What the task requires: Could you please find each line in the records that contains the word "width" and copy it?

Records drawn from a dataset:
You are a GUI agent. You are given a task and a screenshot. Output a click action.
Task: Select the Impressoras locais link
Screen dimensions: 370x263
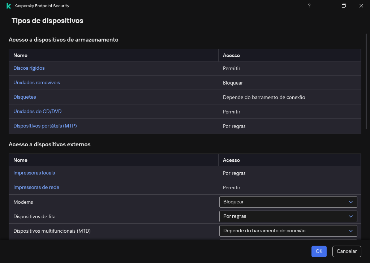34,173
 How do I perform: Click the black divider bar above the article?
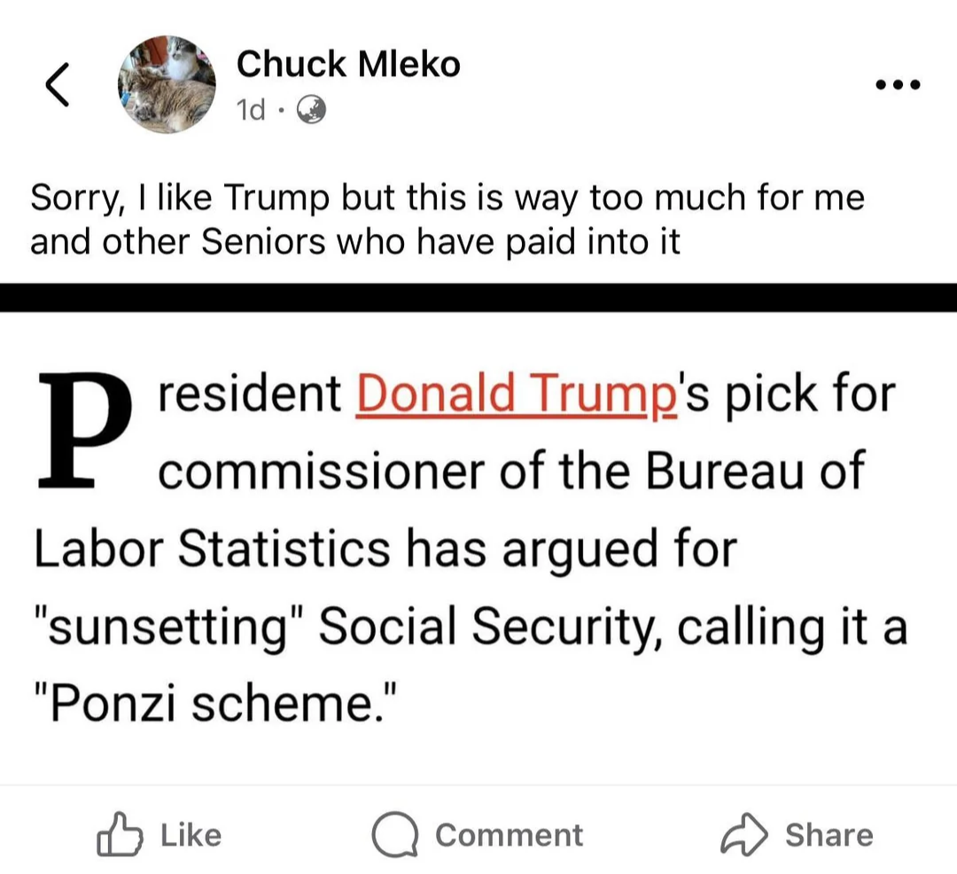[x=479, y=297]
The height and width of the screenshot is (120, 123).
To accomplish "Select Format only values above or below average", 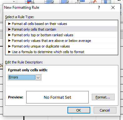I will 62,41.
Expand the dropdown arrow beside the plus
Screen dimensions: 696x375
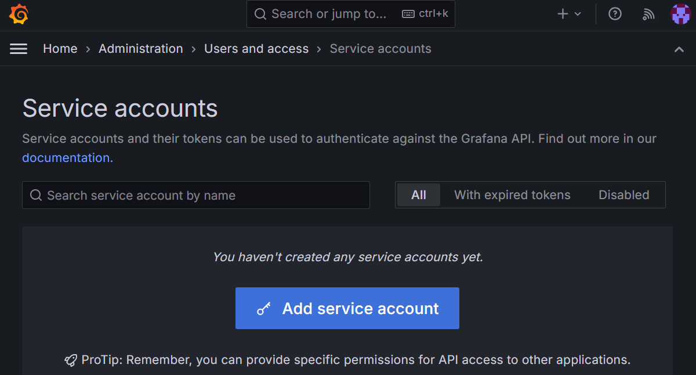pyautogui.click(x=578, y=14)
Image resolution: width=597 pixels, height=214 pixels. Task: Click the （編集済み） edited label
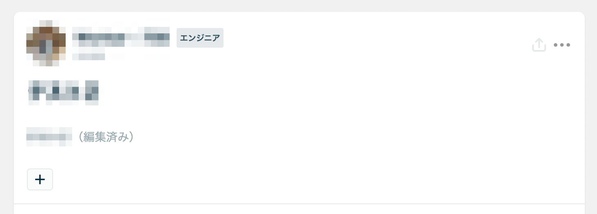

Answer box:
The height and width of the screenshot is (120, 123).
Image resolution: width=597 pixels, height=214 pixels. Task: Click the （編集済み） edited label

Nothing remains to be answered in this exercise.